Im Hirshhorn Museum, Washington DC, USA.
Laurie Anderson ist eine der führenden Multimedia-Künstlerinnen unserer Zeit. Ihr innovatives Werk in den Bereichen Performance, Musik, Technologie und visuelle Kunst beeinflusst die Populärkultur seit mehr als vierzig Jahren. Im Jahr 2021 lud das Hirshhorn Museum Laurie Anderson ein, im Rahmen von The Weather – ihrer bisher größten US-Ausstellung – ein neues Werk vor Ort zu schaffen. Mehr als zwei Wochen arbeitete sie unzählige Stunden pro Tag im Museum. Sie malte direkt auf die Wände und Boden der großen Galerie. Fast jeder Zentimeter wird mit Geschichten, Songtexten, Zitaten, Witzen und Kommentaren zu aktuellen Ereignissen bedeckt. Sie malt ohne Skizzen, Vorzeichnung oder Entwurf. Es ist malen ihres Bewusstseinsstroms. Die Installation ist persönlich, sie spiegelt Laurie Anderson während dieser zwei Wochen wieder.

Angezeigte Daten:

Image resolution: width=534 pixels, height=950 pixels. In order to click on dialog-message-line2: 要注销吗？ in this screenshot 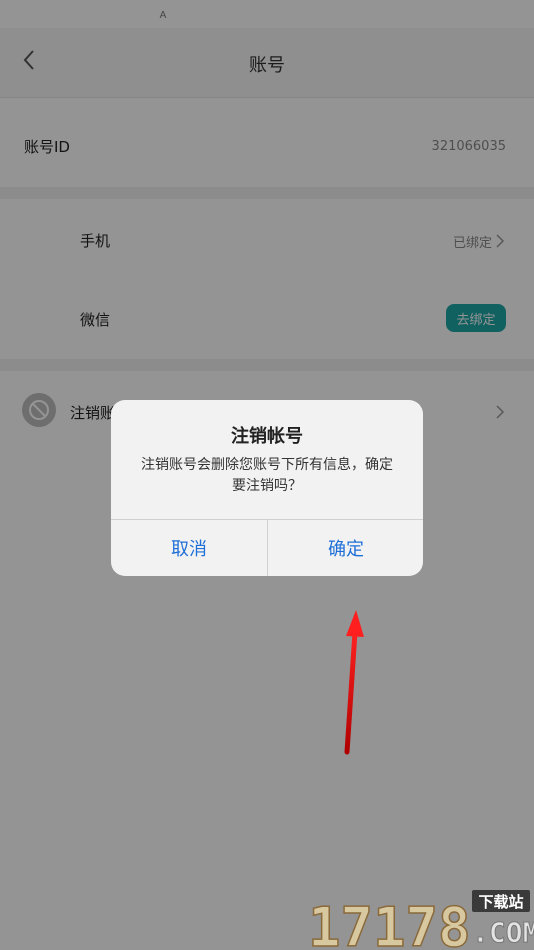, I will do `click(267, 486)`.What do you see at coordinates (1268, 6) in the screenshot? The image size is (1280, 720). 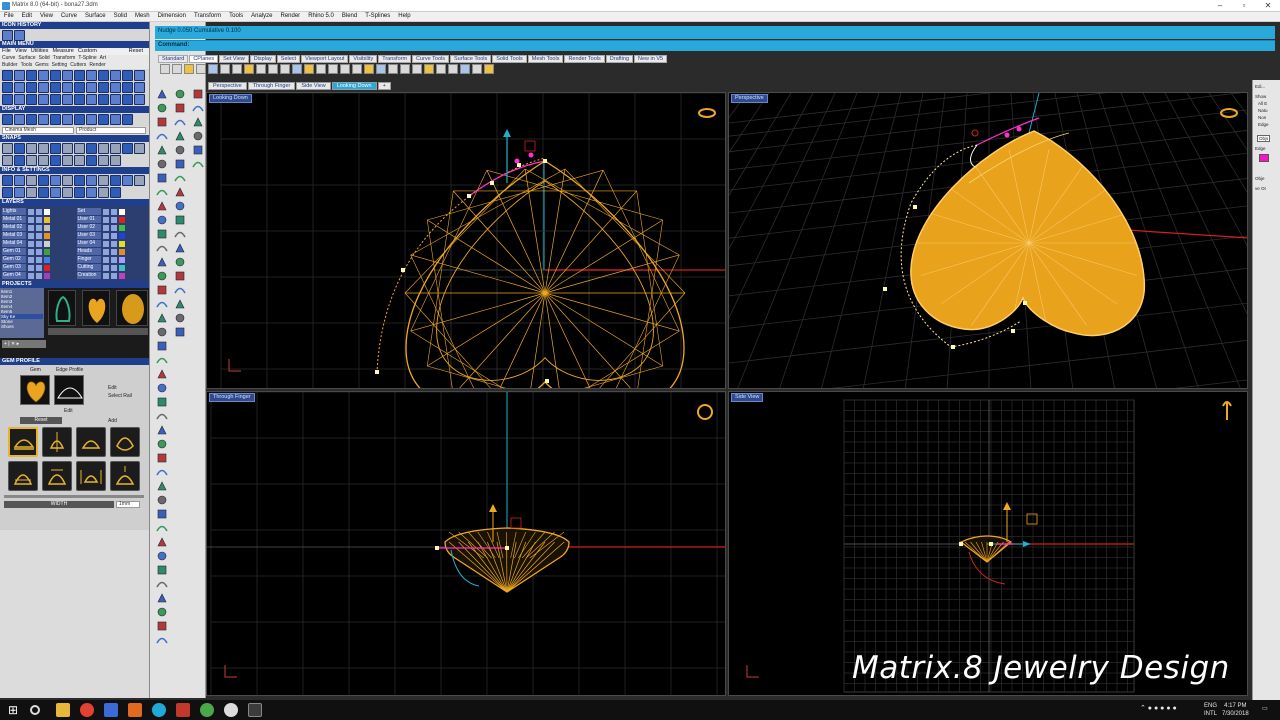 I see `close-button: ✕` at bounding box center [1268, 6].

Arbeitsauftrag: Zitieren Sie aus dem Textauszug über Laurie Anderson wortgetreu die Stelle zwischen „Im Hirshhorn Museum, Washington“ und „zwei Wochen wieder.“, beide einschließlich.

Lösung:
Im Hirshhorn Museum, Washington DC, USA.
Laurie Anderson ist eine der führenden Multimedia-Künstlerinnen unserer Zeit. Ihr innovatives Werk in den Bereichen Performance, Musik, Technologie und visuelle Kunst beeinflusst die Populärkultur seit mehr als vierzig Jahren. Im Jahr 2021 lud das Hirshhorn Museum Laurie Anderson ein, im Rahmen von The Weather – ihrer bisher größten US-Ausstellung – ein neues Werk vor Ort zu schaffen. Mehr als zwei Wochen arbeitete sie unzählige Stunden pro Tag im Museum. Sie malte direkt auf die Wände und Boden der großen Galerie. Fast jeder Zentimeter wird mit Geschichten, Songtexten, Zitaten, Witzen und Kommentaren zu aktuellen Ereignissen bedeckt. Sie malt ohne Skizzen, Vorzeichnung oder Entwurf. Es ist malen ihres Bewusstseinsstroms. Die Installation ist persönlich, sie spiegelt Laurie Anderson während dieser zwei Wochen wieder.